Ogni giorno di felicità è una poesia che muore
C’è un abisso che va dall’amore alla nostalgia ed al senso freddo ed umidiccio dell’abbandono. In questo abisso - una sorta di girone dantesco di dannati col cuore senza fissa dimora - galleggiano frattaglie di solitudini e lontananze che portano ad incrociare parole per dare un nome alle cose in modo pratico ed essenziale. Si intrecciano amori timidi, si regalano ferite infiocchettate di ovvietà, si costruiscono storie incastrando ipotesi e sperando che davvero poi vada cosi: “Arriverà una notte in cui/ senza più dubbi/ saprai che m’ami/ mi vorrai con te/ addirittura avrai bisogno di me/ -cosa peraltro poco pratica-/ E mi cercherai/ Io in quel momento, approfittando del propizio/ magnetismo terrestre/ sarò solo/ a preparare del pane”. Si smarriscono strade presi da una vertigine da cui si vuole tornare indietro dopo che, disorientati, si è caduti dai propri piedi seguendo un’allucinazione di aerei crollati, di massicci d’oro, di prigioni: “E quindi dimmi/ dove posso trovare una fine/ che sia bella/ un orizzonte che non sia fosco/ una traiettoria che non sia proiettile/ una speranza, anche usata/ come scialletto/ per le serate di vento”…
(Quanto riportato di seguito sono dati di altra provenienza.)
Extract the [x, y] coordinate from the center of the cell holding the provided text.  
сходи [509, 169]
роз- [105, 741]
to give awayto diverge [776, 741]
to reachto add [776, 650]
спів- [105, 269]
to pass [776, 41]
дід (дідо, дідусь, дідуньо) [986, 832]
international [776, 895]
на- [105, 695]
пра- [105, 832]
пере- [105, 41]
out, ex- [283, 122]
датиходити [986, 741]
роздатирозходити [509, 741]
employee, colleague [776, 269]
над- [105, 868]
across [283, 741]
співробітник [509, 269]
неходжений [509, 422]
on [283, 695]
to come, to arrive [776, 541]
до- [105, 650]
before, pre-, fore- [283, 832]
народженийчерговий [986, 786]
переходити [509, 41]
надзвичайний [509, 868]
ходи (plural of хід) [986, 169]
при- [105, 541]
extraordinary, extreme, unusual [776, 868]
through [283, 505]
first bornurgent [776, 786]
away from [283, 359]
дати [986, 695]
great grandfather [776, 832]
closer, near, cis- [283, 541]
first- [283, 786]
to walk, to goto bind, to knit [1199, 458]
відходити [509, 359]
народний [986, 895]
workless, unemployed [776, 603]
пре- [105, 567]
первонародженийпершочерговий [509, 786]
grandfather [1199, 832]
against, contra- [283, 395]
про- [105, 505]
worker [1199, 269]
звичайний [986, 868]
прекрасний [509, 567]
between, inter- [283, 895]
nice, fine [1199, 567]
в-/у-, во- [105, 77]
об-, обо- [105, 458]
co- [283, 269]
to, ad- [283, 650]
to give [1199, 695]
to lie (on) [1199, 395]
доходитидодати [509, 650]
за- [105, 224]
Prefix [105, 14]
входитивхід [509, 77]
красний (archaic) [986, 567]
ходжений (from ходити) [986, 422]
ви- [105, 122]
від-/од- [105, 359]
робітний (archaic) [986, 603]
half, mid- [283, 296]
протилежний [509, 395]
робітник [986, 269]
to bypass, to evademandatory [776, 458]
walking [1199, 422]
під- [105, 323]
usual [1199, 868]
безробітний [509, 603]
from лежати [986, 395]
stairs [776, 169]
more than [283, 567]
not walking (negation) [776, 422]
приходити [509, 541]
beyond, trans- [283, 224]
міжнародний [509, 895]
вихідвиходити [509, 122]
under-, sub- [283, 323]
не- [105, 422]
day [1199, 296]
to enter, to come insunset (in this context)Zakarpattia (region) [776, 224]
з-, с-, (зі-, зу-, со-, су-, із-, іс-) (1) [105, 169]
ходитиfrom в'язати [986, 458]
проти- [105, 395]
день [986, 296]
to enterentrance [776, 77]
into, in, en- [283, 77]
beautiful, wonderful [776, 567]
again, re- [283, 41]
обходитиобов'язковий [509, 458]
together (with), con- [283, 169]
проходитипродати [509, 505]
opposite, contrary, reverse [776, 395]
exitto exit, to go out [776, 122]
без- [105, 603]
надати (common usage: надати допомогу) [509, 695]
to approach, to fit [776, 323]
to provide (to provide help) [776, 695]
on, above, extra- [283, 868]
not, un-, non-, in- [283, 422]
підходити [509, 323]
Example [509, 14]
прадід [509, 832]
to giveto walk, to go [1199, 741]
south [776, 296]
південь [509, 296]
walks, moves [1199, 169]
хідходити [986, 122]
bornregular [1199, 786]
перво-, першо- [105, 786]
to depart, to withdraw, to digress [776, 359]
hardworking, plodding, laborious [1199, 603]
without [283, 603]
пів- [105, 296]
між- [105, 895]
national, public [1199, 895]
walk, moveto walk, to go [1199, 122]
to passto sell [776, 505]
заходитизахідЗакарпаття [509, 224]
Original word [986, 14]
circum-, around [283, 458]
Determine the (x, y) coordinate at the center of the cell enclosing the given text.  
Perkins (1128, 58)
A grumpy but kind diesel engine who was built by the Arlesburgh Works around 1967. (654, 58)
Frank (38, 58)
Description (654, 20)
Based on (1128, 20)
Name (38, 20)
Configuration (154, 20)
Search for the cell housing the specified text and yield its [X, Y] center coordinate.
La poesia o è triste o non è. Ogni giorno felice ne ammazza una, ogni giorno triste è florido e fecondo di versi. Versi che fanno il rumore di tibie sbattute tra loro; di teschi che rotolano bellamente lungo un piano inclinato. Poesia è il rumore del vetro che si infrange, lo scoppio improvviso di una fucilata cieca. E questo fa Talarico, sparare fucilate e infrangere vetri attento a spargerne i cocci in giro perché noi incauti lettori possiamo tagliarci i piedi  sprovvisti, come siamo, della grazia dei fachiri. Ma c’è di più, in questo sparpagliare fa esercizio di ironia sottile e non si abbandona a facili luoghi comuni crepuscolari: la vita è triste, sì, e questa è una raccolta di cose tristi, certo, ma fuori da una forma convenzionale di luttuosa commiserazione. C’è, in questo susseguirsi di vetri che si spaccano sotto i talloni, in questo sibilare di proiettili che tocca schivare come si fosse Matrix, una ricerca non formale delle immagini, una vertigine, quella sì, liberatoria e catartica che abbaglia per una manciata di secondi come succede con un flash sparato in faccia. Parole e visioni si incastrano dopo essersi rincorse, girate intorno ed abbracciate definitivamente in una maniera tale che non solo esista il verso, ma anche la sua fotografia.